Lessing has written carefully about the reception of The Golden Notebook and her original intentions for the novel, emphasising that it was not “a trumpet for Women's Liberation” but a book about breakdown and the idea “that sometimes when people ‘crack up' it is a way of self-healing”. Rupture, fragmentation and healing have remained important in her writing ever since. It is fascinating to see her focus so sharply in her new book on what must be, for us all, the most intimate of personal narratives: our parents' lives, what they were, or might have been.
Alfred & Emily by Doris Lessing
Fourth Estate, £16.99; 288pp Buy
the book here
Extract
Thus. It is bright moonlight, we stand on the hill and down there the great mealie field is rippling in the moonrays, just green, not just green. It is possible to see there are people too because parts of the field are gently agitated. “Theives,” says my father, pleased because of the predictability of it all. “What's the sense,” he enquires of the night, the universe, “to go stripping cobs under a bright moon?”

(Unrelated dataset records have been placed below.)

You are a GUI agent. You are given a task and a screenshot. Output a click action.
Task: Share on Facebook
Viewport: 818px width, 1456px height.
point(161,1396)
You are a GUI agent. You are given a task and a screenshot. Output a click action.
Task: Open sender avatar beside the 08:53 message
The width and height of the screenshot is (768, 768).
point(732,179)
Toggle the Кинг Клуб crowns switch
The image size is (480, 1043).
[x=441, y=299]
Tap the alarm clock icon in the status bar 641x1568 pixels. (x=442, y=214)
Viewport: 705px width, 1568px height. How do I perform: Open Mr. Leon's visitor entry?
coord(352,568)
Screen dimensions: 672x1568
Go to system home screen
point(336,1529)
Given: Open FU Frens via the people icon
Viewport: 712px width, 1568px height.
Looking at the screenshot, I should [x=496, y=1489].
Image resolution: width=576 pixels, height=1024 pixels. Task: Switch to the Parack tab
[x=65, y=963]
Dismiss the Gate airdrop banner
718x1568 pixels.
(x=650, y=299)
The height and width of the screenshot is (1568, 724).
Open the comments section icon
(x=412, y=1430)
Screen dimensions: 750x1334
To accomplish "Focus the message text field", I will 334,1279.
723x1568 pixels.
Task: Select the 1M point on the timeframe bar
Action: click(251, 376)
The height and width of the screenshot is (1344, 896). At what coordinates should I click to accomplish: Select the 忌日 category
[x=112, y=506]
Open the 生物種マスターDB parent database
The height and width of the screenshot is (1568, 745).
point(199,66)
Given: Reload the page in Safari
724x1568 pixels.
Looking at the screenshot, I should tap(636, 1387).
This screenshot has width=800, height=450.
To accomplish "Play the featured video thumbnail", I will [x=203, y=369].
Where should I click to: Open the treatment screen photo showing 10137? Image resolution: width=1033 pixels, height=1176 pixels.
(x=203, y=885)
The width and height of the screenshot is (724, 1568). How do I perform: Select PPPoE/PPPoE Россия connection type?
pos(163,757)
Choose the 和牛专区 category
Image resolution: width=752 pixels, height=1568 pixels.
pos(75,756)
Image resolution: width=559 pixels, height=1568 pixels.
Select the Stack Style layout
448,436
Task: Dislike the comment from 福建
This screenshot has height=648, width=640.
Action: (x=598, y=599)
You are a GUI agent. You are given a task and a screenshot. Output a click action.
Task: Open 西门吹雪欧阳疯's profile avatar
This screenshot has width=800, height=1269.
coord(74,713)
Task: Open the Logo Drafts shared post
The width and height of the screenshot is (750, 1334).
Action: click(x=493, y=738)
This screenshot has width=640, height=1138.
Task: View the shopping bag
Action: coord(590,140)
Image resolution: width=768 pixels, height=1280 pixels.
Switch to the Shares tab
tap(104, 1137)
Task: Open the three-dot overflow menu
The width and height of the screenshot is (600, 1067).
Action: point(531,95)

“While the same dear old moon is looking down on us,” says my mother.
Or, my brother off at boarding school, and she is mourning because of his absence: “The same dear old moon...”
“Oh, come off it old girl,” says my father, bruised by the sentimentality she enjoys.
She had never understood why her higher flights embarrassed him. We, the children, were all appalled by them. But some kinds of sentimentality have in them an antidote. She was moved, her voice was rich with tears. She felt it, all right. But isn't sentimentality intolerable because it is false feeling? My mother was capable of weeping because of Oates going out into the snow - “I may be some time” - or the Last Post coming from the noisy radio that was so hard to keep steady on a wavelength. Yet when something terrible had to be done, like shooting an ill dog or drowning some kittens, she did it, lips tight, face hard. She complained that my father had a cold heart.
When she was ill, shortly after reaching the farm, she was intolerably unsentimental, and this leads me straight into the hardest part of what I am trying to understand.
Nothing that she ever told, or was said about her, or anyone could deduce of her in that amazing girlhood, so busy, so full of achievement, or of her nursing years, about which we had the best of witnesses, my father himself, or the years in Persia, so enjoyable and so social, nothing, anywhere, in all of this matches up with what my mother became.
Nothing fits, as if she were not one woman but several.